**Excerpted passage**.

********************

Custom, Excise & Service Tax Tribunal

M/S. Rajasthan Textile Mills vs Cce, Jaipur I on 21 July, 2009

        

 
IN THE CUSTOMS, EXCISE & SERVICE TAX APPELLATE TRIBUNAL,
WEST BLOCK NO. 2, R.K. PURAM, 
NEW DELHI

COURT  III

SERVICE TAX APPEAL NO. 114  OF 2007 & 
EXCISE APEPAL NO. 2411 OF 2007-SM

[Arising out of Order-in-Appeal No. 299(GRM)CE/JPRI/2006 dated 13.12.2006 and 138(GRM)CE/JPR-I/2007 dated 15.5.2007 both  passed by the Commissioner (Appeals), Customs & Central Excise, Jaipur]

For approval and signature:

Honble Mr. P.K. Das, Member (Judicial)

1.	Whether Press Reporters may be allowed to see the order for publication as per Rule 27 of the CESTAT (Procedure) Rules, 1982?	
2.	Whether it would be released under Rule 27 of the CESTAT (Procedure) Rules, 1982 for publication in any authoritative report or not?	
3.	Whether their Lordships wish to see the fair copy of the order?	
4.	Whether order is to be circulated to the Departmental authorities?

********************

**Given data**.
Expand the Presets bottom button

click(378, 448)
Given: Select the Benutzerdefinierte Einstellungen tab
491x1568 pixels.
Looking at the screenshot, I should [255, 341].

********************

**Problem set**.
- a) Answer from the tribunal excerpt:
(i) In which city is the tribunal located?
(ii) Who is named for approval and signature?
(iii) Under which rule may press reporters be allowed to see the order for publication?
- b) Retype the tribunal excerpt, starting with "[Arising out of" and going on through "(Procedure) Rules, 1982?".
Rely only on the tribunal excerpt.

**Answers to each task**.
- a)
(i) New Delhi
(ii) P.K. Das, Member (Judicial)
(iii) Rule 27 of the CESTAT (Procedure) Rules, 1982

- b)
[Arising out of Order-in-Appeal No. 299(GRM)CE/JPRI/2006 dated 13.12.2006 and 138(GRM)CE/JPR-I/2007 dated 15.5.2007 both  passed by the Commissioner (Appeals), Customs & Central Excise, Jaipur]

For approval and signature:

Honble Mr. P.K. Das, Member (Judicial)

1.	Whether Press Reporters may be allowed to see the order for publication as per Rule 27 of the CESTAT (Procedure) Rules, 1982?